FLYTE

On the other side of the canal, Flyte was making her way down the darkened brick passageway from the canal into the estate. Her ankle was sending up a thump-thump of pain, and there was more rubbish underfoot which slowed her progress. Emerging from the passage, after her eyes had adjusted to the sinister tangerine glow of the security lights, she peered up at the estate. A sprawling seventies monstrosity about ten stories high, it stood on concrete stilts with one central stairway and lift shaft. Facing it, across a narrow roadway, was a row of lock-up garages stretching for some hundred metres, which would have been let to residents, for parking or to use as overflow storage.

She felt a rising sense of excitement. A chest freezer in a lock-up garage would be the perfect place to store a body for eight years without fear of discovery. Only when the estate had emptied of tenants and demolition loomed would its disposal have become urgent. She swung her beam back up the passageway; armed with a proper torch it would take less than two minutes from here to the waterfront, even dragging a body.

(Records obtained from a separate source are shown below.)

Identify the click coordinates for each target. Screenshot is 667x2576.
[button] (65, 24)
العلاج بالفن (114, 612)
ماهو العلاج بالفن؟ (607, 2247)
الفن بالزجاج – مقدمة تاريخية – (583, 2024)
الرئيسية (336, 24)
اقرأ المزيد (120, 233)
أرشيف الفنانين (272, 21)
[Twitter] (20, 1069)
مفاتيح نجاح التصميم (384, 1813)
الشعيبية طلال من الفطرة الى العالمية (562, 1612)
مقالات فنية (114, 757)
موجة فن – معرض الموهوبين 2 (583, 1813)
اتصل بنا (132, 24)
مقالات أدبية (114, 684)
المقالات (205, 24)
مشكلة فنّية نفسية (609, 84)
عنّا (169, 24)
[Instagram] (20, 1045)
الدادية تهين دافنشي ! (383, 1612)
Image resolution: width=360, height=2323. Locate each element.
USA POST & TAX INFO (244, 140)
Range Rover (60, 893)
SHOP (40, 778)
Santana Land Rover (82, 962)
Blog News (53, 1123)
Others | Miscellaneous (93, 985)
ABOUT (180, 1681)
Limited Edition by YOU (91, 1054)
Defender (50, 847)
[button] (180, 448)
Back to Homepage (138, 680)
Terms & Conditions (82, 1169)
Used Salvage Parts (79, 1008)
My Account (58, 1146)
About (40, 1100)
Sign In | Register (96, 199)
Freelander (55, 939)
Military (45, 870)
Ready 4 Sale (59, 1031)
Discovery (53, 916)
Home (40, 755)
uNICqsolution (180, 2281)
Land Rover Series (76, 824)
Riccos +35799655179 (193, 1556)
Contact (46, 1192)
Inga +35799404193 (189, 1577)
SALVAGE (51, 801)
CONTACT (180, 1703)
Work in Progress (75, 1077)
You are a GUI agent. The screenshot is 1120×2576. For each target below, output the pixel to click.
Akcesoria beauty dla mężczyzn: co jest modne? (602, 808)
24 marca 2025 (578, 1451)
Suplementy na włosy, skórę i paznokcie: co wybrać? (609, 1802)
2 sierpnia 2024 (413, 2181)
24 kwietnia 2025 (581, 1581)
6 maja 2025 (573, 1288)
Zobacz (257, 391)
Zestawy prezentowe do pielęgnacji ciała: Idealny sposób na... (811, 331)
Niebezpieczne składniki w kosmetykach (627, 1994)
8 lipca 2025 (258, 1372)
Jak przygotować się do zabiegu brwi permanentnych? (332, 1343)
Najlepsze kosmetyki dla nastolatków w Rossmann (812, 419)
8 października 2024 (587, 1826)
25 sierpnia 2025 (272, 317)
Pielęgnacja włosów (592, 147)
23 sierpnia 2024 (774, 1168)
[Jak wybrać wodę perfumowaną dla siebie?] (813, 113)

But which of the garages? There must be a couple of dozen and she couldn’t see any light leaking from any of the doors up ahead.

Double-checking that her phone was on silent, Flyte started out cautiously down the line of garages, hugging the half-metre that was in shade and careful to minimise the tap of her heels on the concrete underfoot. The only sound here was the distant background hum of the city that never disappeared, even in the small hours. She realised with a pang that she missed the silence of the countryside, above all, missed being able to see the stars, hidden by the ever-present corona of light that hung over the city.

In between the concrete stanchions in the gloomy undercroft to her right, she made out a jagged silhouette of domestic waste left by the previous tenants. Then her eye snagged on something even deeper in the shadows. Something white and angular. Leaving the lee of the garages for a moment, she went closer to investigate.

It looked a lot like a chest freezer.